O Zimbabué pretende conectar todas as suas escolas no âmbito de um programa de generalização do acesso à Internet, mas esta ambição esbarra nas limitações da rede de telecomunicações, que ainda deixa algumas zonas e parte da população de fora.

O governo zimbabuense decidiu equipar as escolas primárias e secundárias do país com 8.000 kits de Internet Starlink. Segundo as autoridades, esta iniciativa visa garantir conectividade a nível nacional para os estabelecimentos escolares, especialmente nas zonas remotas e mal servidas.

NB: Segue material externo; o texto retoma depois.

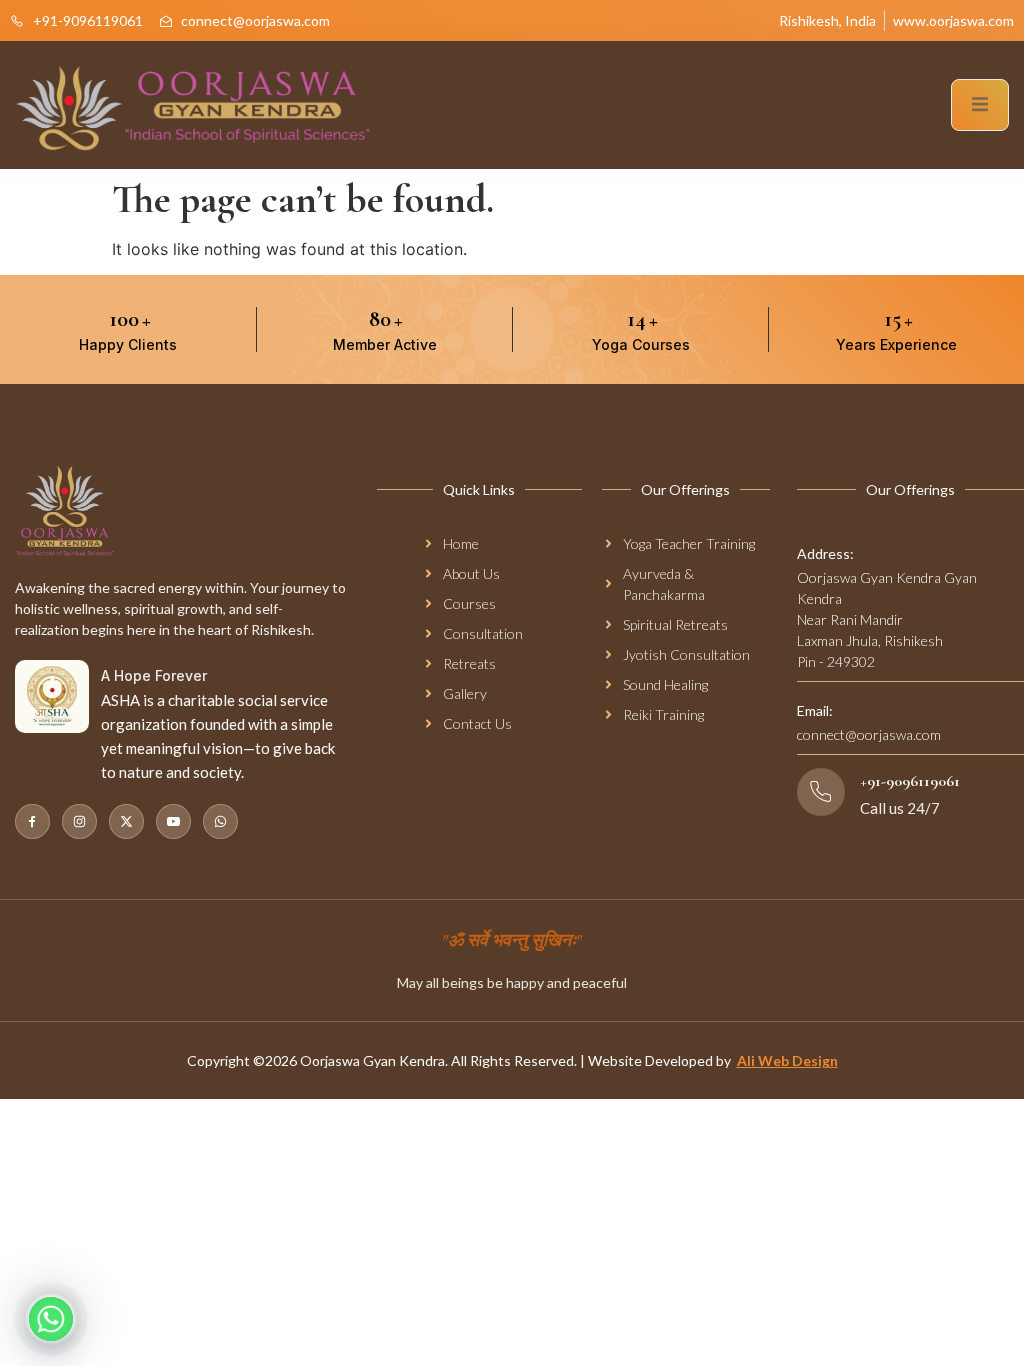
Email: (815, 710)
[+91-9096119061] (821, 792)
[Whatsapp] (220, 821)
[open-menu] (980, 104)
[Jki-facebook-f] (32, 821)
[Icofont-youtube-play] (173, 821)
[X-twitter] (126, 821)
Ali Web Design (787, 1060)
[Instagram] (79, 821)
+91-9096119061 (910, 781)
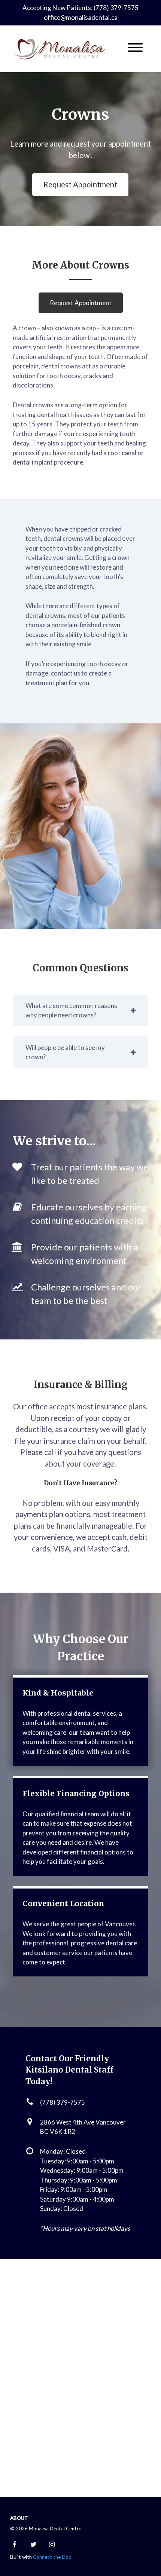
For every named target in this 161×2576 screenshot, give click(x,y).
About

Os equipamentos foram oficialmente entregues na quarta-feira, 21 de janeiro, pelo Ministério das Tecnologias da Informação e Comunicação (TIC) ao Ministério da Educação Primária e Secundária. Nesta ocasião, a ministra das TIC, Tatenda Mavetera, afirmou que o programa pretende reduzir a lacuna digital e oferecer aos alunos de todo o Zimbabué acesso a serviços de Internet acessíveis e fiáveis.

Num comunicado publicado no X, o Ministério das TIC precisou que «esta iniciativa deverá reforçar a aprendizagem digital, melhorar o acesso a recursos educativos globais e preparar os alunos para participar de forma competitiva na economia digital». Acrescentou ainda que esta ação se insere nos esforços do governo para modernizar o setor da educação e promover um acesso inclusivo às tecnologias de informação e comunicação.

O Zimbabué já beneficia do projeto GIGA, uma iniciativa conjunta da União Internacional das Telecomunicações (UIT) e do UNICEF, que visa conectar todas as escolas do mundo à Internet. Segundo dados oficiais citados pelo GIGA em março de 2025, 3.500 estabelecimentos escolares zimbabueses, num total de 7.000, já estão conectados. A UIT comprometeu-se a colaborar com as autoridades nacionais para identificar as soluções de conectividade mais eficazes e rentáveis para as escolas restantes.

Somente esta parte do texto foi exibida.